Steven biss sich auf die Lippen. Ihre Beine waren wirklich beeindruckend. Und sie hatten sich fantastisch angefühlt. Alles an ihr hatte sich fantastisch angefühlt. Und er hatte es in den letzten Jahren erfolgreich verdrängt. Hatte andere gefunden, die sich ebenfalls fantastisch angefühlt hatten. Auch wenn keine wie sie war.

„Und?", presste er schließlich zwischen zusammengebissenen Zähnen hervor.

Michael, wieder fasziniert von dem Spiel, zuckte mit den Schultern. „Was und? Ich wollte sie zu Puddifoot's mitnehmen, sie hat sich wieder kaputtgelacht, mir dann vorgeworfen, dass ich keine Ahnung hab, wer sie ist und mich einfach stehen lassen." Steven atmete tief durch und lockerte seine Fäuste. „Ich bin dann Andrea Smith über den Weg gelaufen und mit ihr ins Café gegangen. Ich hab's schon fast vergessen gehabt, aber wenn ich sie so auf dem Besen sehe …" Die Uniform war zwar alles andere als sexy, aber Steven wusste, was Michael meinte. Ihre Beine waren immer noch fantastisch.

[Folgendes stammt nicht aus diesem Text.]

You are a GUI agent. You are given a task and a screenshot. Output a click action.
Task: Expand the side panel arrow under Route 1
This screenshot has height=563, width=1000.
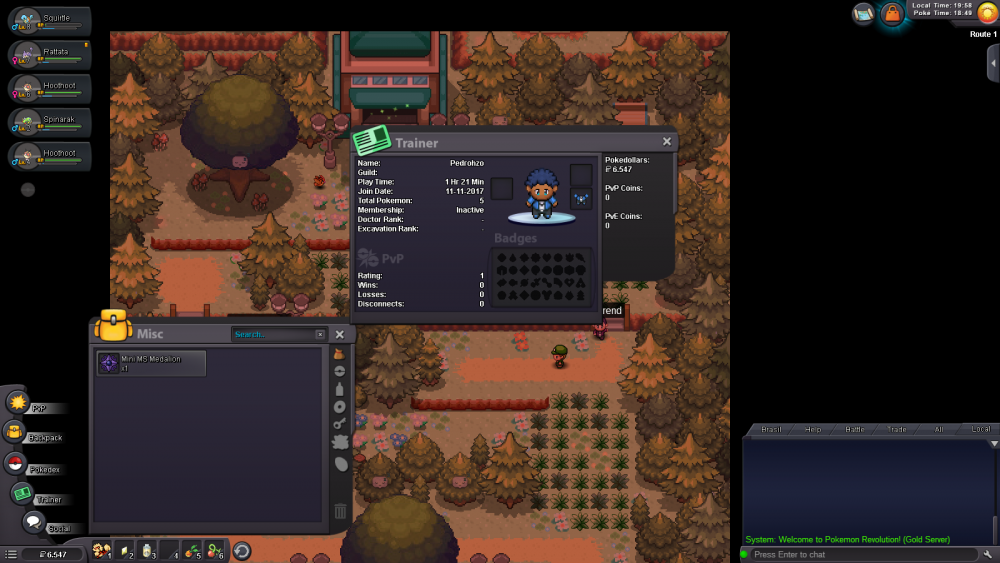992,63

„Lass das bloß nicht Ali hören", murmelte Steven. Er würde es am liebsten auch nicht hören. Auch wenn er seit mehr als zehn Jahren nicht mehr mit ihr gesprochen oder sie aus der Nähe gesehen hatte, war sie doch die Frau, an die er damals seine Jungfräulichkeit verloren hatte (was er ihr natürlich nie gesagt hatte, sie hätte sich nur lustig über ihn gemacht) und dass sein kleiner Bruder sie leichtfertig so beschrieb passte ihm gar nicht. Er sprach schließlich auch nicht so von Allison.

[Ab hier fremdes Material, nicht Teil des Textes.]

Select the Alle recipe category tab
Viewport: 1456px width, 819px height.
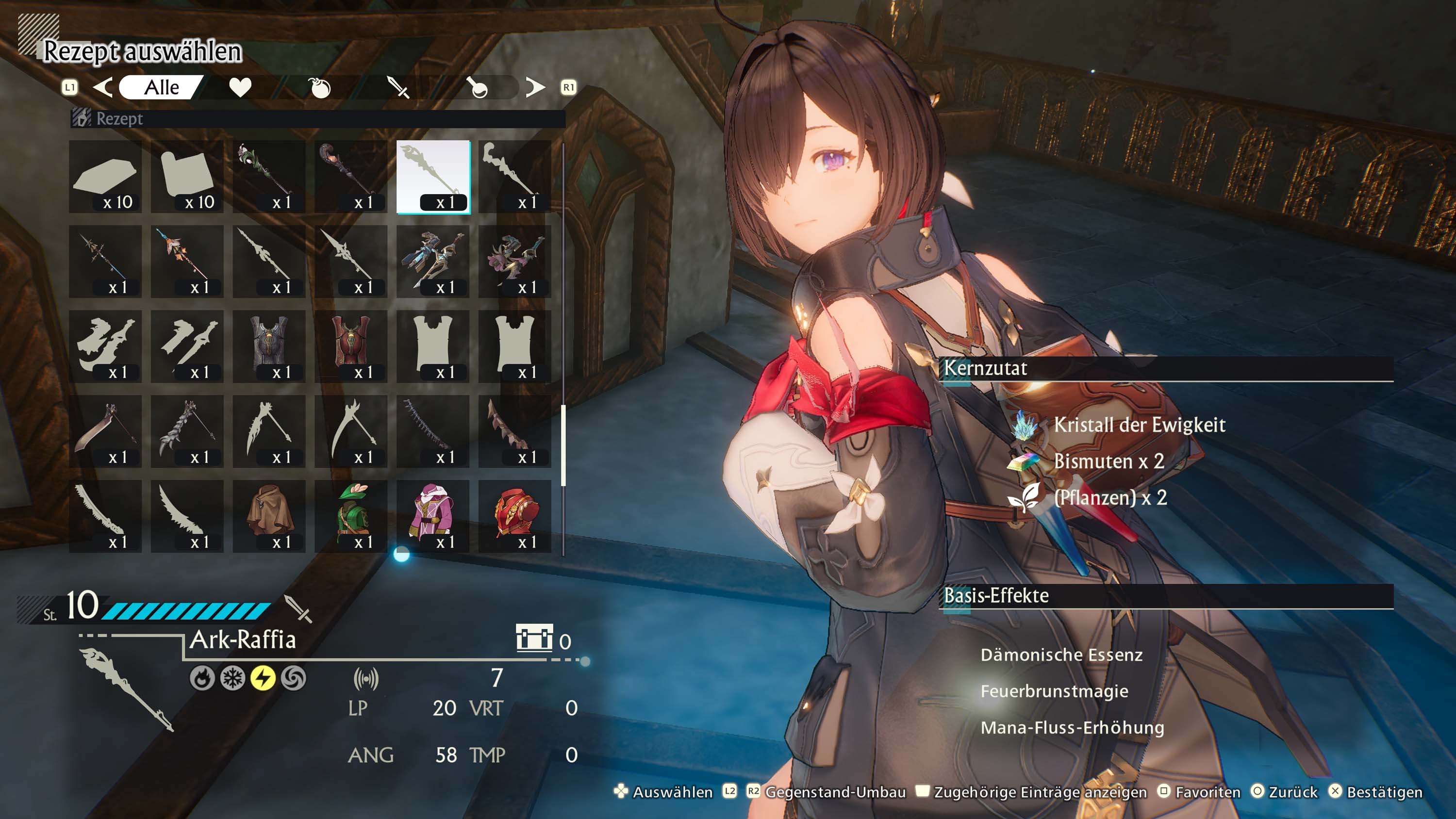pos(161,88)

Michael lachte. „Du müsstest mal hören, wie sie über den Arsch ihres Yogalehrers redet, sie schreibt praktisch Sonette darüber. Da darf ich doch auch mal eine andere scharf finden. Ist ja nicht so, als ob ich das Weasley irgendwann sagen würde. Die würde sich nur wieder kaputtla-" Er unterbrach sich und sprang jubelnd von seinem Sitz. Ohne dass Steven es bemerkt hatte, hatte sie den Schnatz gefangen. Auf dem Bildschirm konnte man die Wiederholung ihres Fluges sehen, wie sie zwischen den Treibern der Wespen durchgesaust war, einen Looping gemacht und den Schnatz geschnappt hatte, als er beim Ohr ihres Hüters geflattert war.

„Trotzdem ist die Frau unglaublich!", rief Michael begeistert und umarmte Steven stürmisch. „Nächste Woche schauen wir uns sowas von das Finale an, da kannst du Gift drauf nehmen, dass wird spannend werden!"

Steven erwiderte die Umarmung und stimmte Michael lachend zu. In allem.